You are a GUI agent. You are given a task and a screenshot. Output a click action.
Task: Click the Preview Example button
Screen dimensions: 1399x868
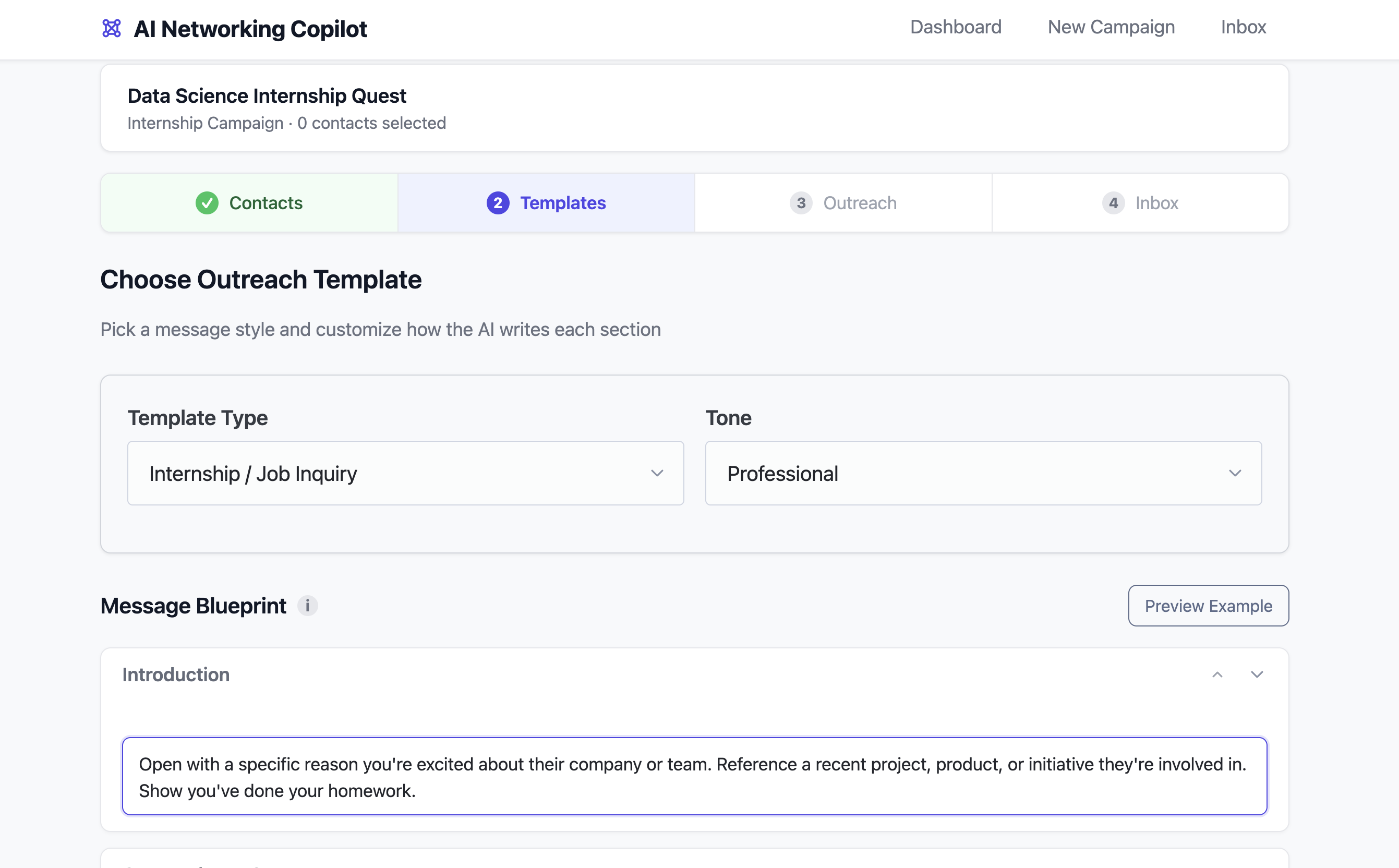tap(1208, 606)
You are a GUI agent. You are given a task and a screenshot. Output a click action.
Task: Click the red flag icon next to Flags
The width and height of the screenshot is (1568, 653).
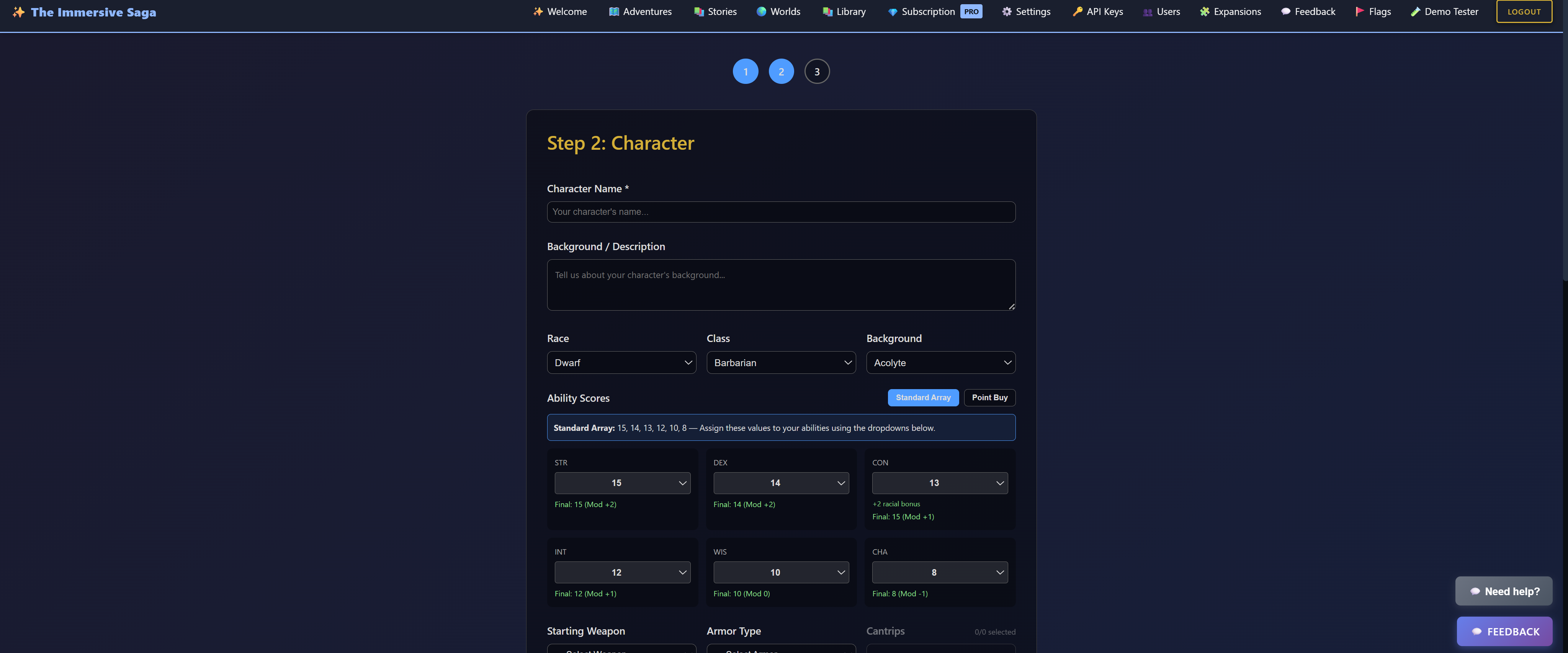[x=1359, y=11]
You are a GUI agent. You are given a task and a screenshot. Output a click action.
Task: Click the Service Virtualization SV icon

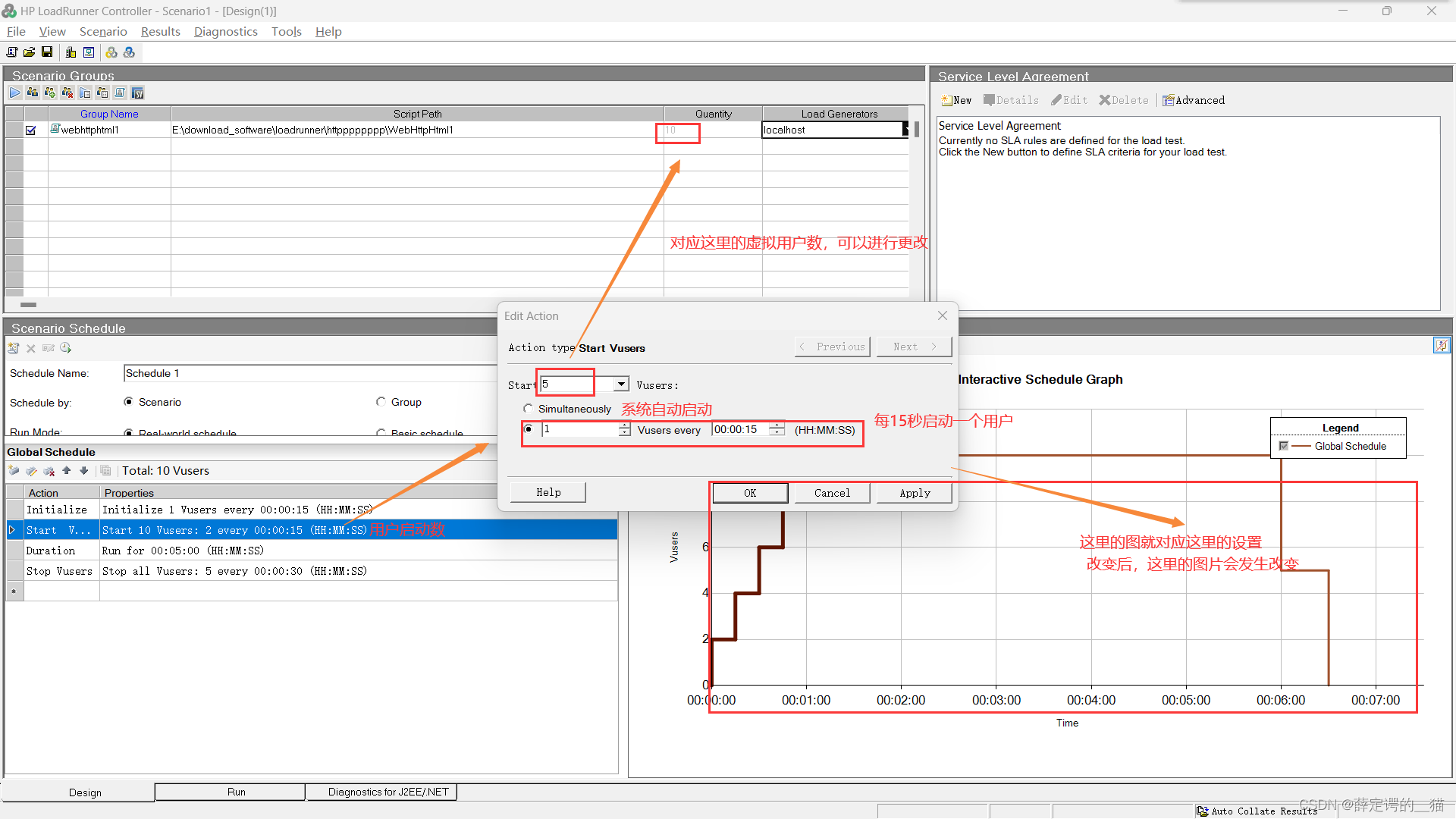click(137, 93)
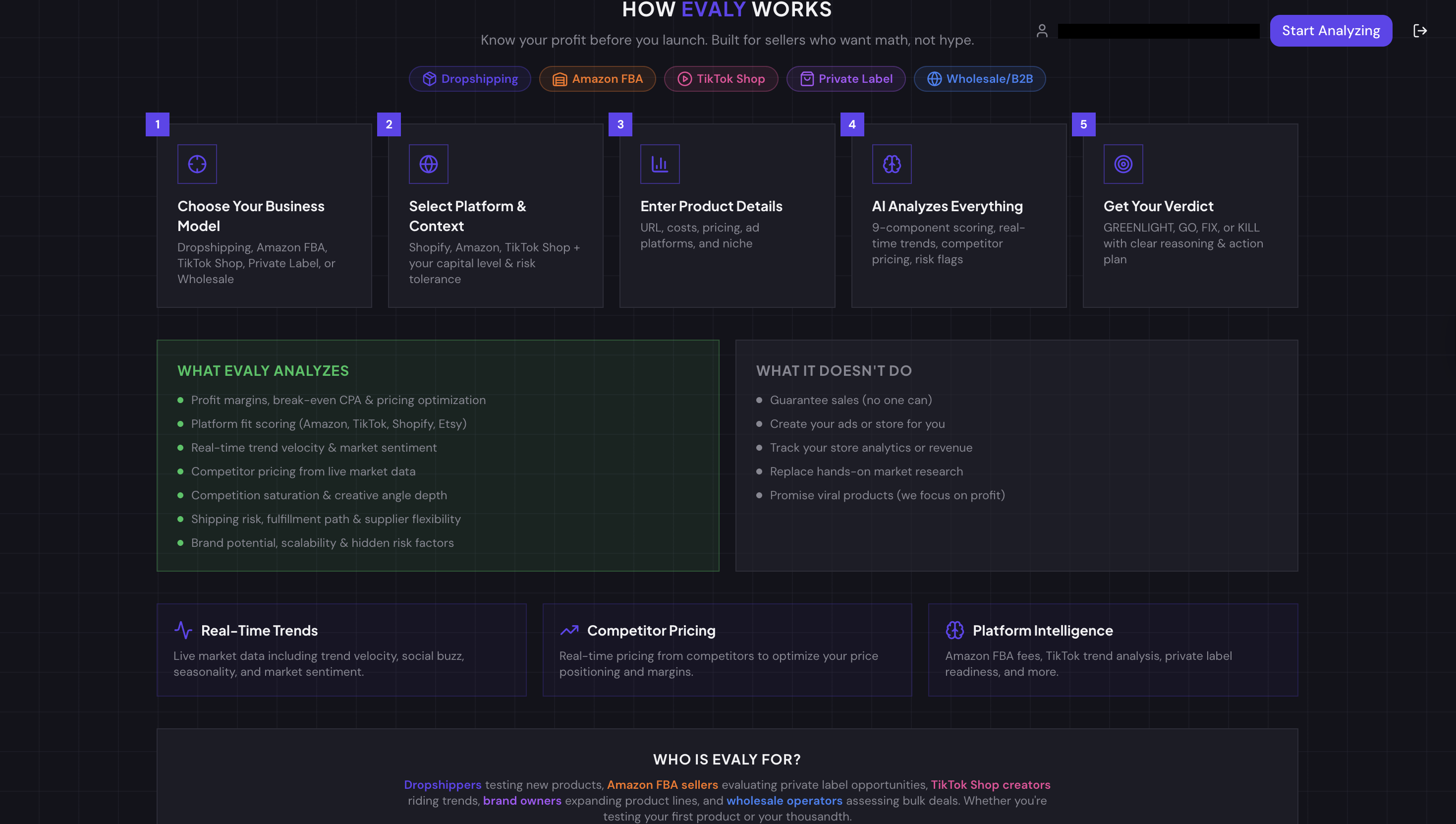
Task: Open the WHAT IT DOESN'T DO section
Action: [x=835, y=371]
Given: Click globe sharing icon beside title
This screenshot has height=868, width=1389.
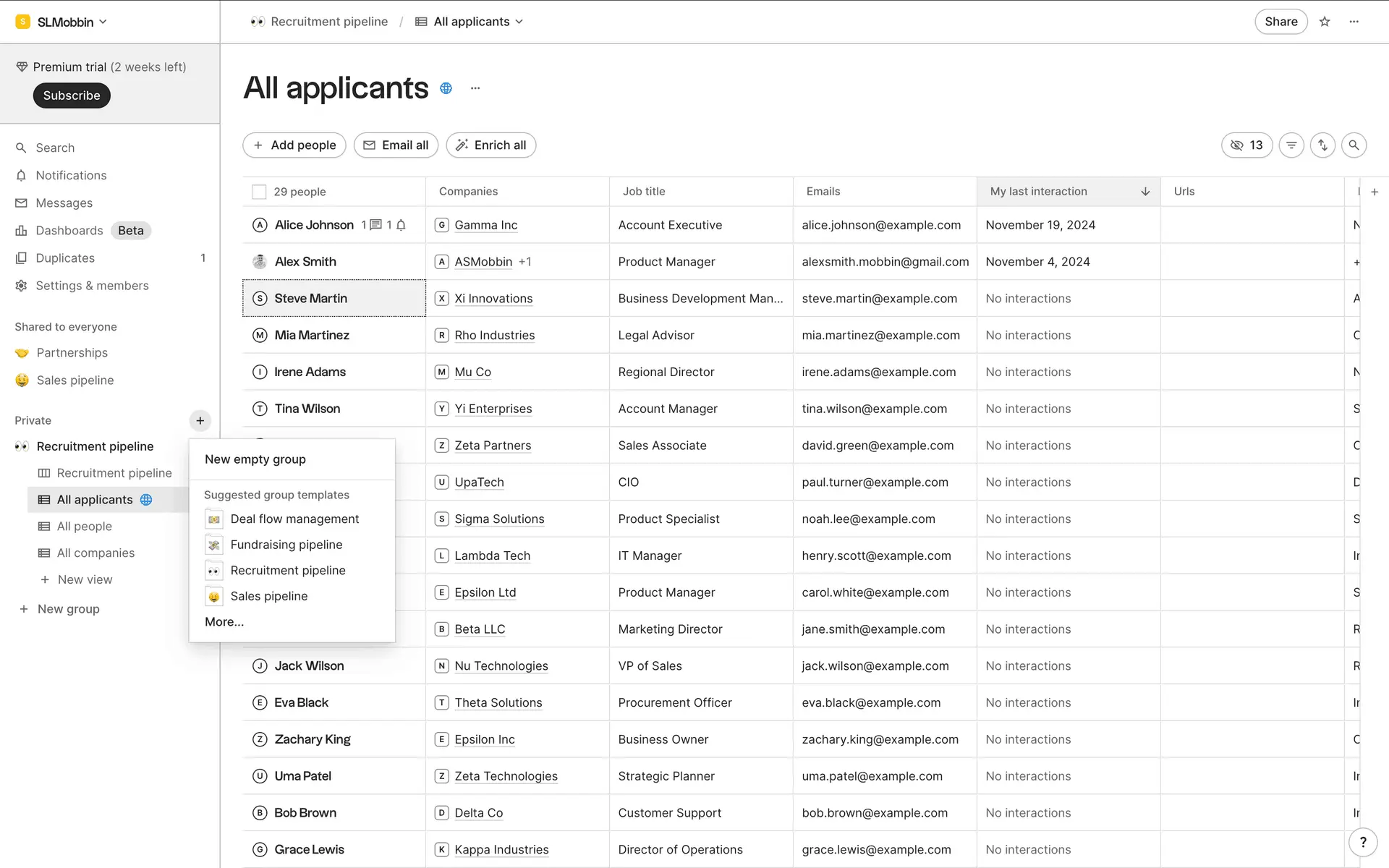Looking at the screenshot, I should (446, 88).
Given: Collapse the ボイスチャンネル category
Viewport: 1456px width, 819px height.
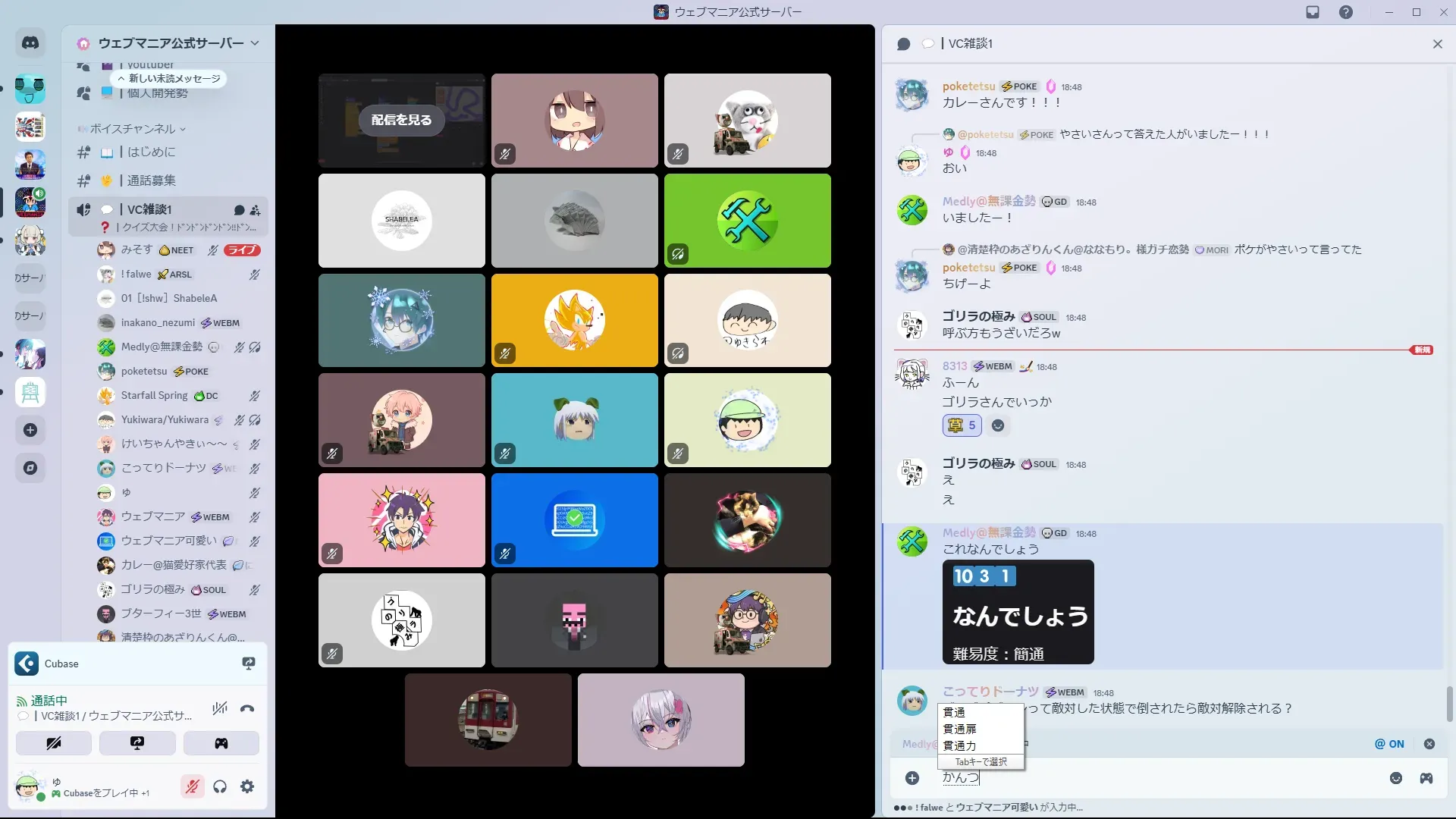Looking at the screenshot, I should (x=133, y=129).
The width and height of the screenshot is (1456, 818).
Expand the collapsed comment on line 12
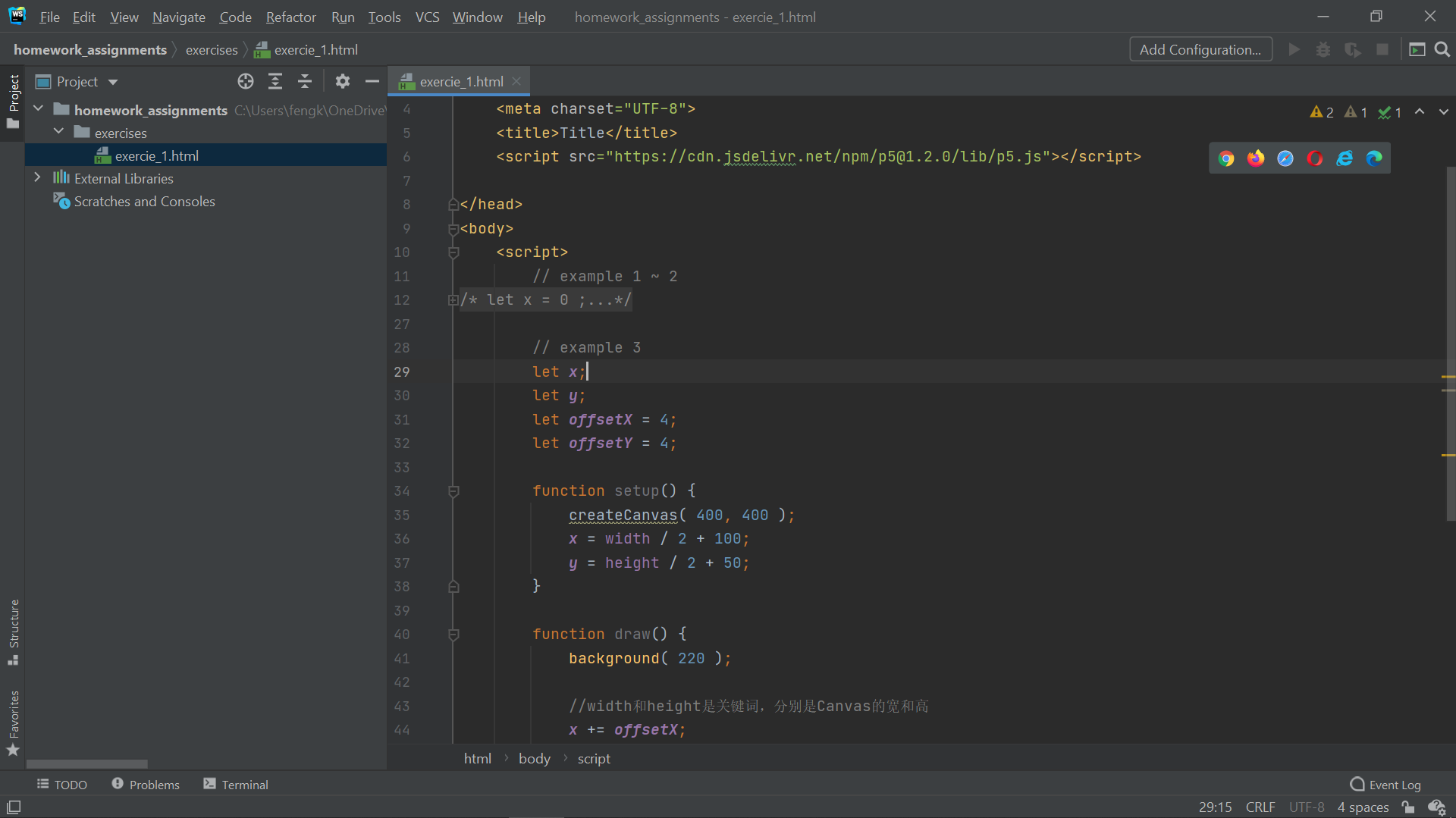click(452, 300)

■ Exercise details: Could you transcribe the records above exactly, leaving every picture out?

■ Reply:
You are a GUI agent. You are given a task and a screenshot. Output a click action.
Task: Click the Preview Example button
Screen dimensions: 1399x868
tap(1208, 606)
You are a GUI agent. You are given a task and a screenshot. Output a click action.
Task: Click the red flag icon next to Flags
The width and height of the screenshot is (1568, 653).
[x=1359, y=11]
You are a GUI agent. You are given a task and a screenshot. Output a click action.
Task: Click the Service Virtualization SV icon

click(137, 93)
Task: Open the WHAT IT DOESN'T DO section
Action: [x=835, y=371]
Given: Click globe sharing icon beside title
This screenshot has height=868, width=1389.
Looking at the screenshot, I should (446, 88).
Given: Collapse the ボイスチャンネル category
Viewport: 1456px width, 819px height.
Looking at the screenshot, I should (x=133, y=129).
The width and height of the screenshot is (1456, 818).
Expand the collapsed comment on line 12
click(452, 300)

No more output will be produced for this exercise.